LCMS(ES+)[M+H]+394, RT 1.73 minutes (method 2).
Embodiment 6
4- { 8- (3,4- Dimethoxyphenyls) -4- [(2- picoline -4- bases) methylamino] -1,5- naphthyridines -2- bases }
Piperazine -1- Ethyl formates
1-Methyl-2-Pyrrolidone (1.5mL), 1,8- diazabicyclos are added in into intermediate 8 (90mg, 0.19mmol)

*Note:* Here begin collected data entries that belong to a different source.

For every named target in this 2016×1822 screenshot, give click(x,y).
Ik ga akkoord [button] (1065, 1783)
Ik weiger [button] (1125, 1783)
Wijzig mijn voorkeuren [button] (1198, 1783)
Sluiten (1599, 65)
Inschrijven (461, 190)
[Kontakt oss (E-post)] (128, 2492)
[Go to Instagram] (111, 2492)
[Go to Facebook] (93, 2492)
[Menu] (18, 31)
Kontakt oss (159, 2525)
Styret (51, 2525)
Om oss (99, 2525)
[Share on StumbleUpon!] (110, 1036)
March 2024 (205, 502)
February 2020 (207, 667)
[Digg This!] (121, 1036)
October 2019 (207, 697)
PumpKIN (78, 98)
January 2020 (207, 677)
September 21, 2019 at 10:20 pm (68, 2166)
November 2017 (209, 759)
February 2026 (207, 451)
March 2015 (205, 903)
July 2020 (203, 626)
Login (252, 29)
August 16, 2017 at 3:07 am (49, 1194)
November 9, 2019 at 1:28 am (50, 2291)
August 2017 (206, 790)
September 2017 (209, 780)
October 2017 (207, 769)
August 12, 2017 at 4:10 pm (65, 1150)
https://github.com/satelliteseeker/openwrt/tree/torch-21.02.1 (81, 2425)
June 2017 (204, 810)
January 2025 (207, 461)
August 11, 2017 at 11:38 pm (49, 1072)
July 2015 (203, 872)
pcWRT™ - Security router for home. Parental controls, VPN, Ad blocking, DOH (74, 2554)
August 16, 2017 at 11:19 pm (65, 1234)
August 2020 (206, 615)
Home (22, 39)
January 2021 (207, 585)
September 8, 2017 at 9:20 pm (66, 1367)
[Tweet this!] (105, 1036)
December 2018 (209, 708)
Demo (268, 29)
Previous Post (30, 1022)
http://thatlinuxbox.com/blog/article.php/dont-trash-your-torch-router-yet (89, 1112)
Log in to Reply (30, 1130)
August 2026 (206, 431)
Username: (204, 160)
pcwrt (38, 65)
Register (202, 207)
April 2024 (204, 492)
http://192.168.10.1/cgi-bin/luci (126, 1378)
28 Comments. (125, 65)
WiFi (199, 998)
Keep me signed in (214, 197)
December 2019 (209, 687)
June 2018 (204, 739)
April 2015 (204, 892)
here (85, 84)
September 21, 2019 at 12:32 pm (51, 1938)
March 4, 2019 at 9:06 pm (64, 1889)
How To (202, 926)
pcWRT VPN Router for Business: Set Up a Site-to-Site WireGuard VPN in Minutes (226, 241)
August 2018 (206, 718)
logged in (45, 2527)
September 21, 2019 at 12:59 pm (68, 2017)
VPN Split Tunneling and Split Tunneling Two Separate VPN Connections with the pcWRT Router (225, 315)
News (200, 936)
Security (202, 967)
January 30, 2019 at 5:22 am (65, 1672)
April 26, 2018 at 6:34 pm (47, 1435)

[5.4.0] 11 carbon -7- alkene (57 μ L, 0.38mmol) and piperazine -1- Ethyl formates (56 μ L, 0.38mmol).Reaction is mixed
Object is in 180 DEG C of heating.After 3h, piperazine -1- Ethyl formates (56 μ L, 0.38mmol) are added in, and by mixture in 160 DEG C of heating
1.5h.Mixture is cooled down, then with EtOAc (10mL), DCM (10mL), water (10mL) and saturated sodium-chloride water solution
(10mL) dilutes.Two phases were separated and extracts water phase DCM (10mL).The extract of merging is made to pass through phase-splitter, Ran Hou
It is concentrated in vacuum.Residue is used into the reverse phase flash column chromatography (pH 10, with 0-100% second on C18 reverse phase silicas
Nitrile/water gradient elution) purifying, it is then purified by preparation HPLC, to obtain the title compound as pale solid
(6mg, 6%).δH(DMSO-d6,400MHz)8.47(d,J 4.5Hz,1H),8.37(d,J 5.1Hz,1H),7.80(t,J
6.6Hz,1H),7.57-7.54(m,2H),7.38(dd,J 8.3,2.0Hz,1H),7.26(s,1H),7.19(d,J 5.2Hz,
1H),7.08(d,J 8.5Hz,1H),6.12(s,1H),4.60(d,J 6.5Hz,2H),4.06(q,J 7.1Hz,2H),3.83
(s,3H),3.79(s,3H),3.58-3.52(m,4H),3.45-3.38(m,4H),2.43(s,3H),1.20(t,J 7.1Hz,
3H)。LCMS(ES+)[M+H]+543, RT 2.40 minutes (method 2).
Embodiment 7
1- (4- { 8- (3,4- Dimethoxyphenyls) -4- [(2- picoline -4- bases) methylamino] -1,5- naphthyridines -2-
Base } piperazine -1- bases) ethyl ketone
To intermediate 8 (90mg, 0.16mmol) in 1,4- bis-1- acetyl group piperazines are added in suspension in alkane (2mL)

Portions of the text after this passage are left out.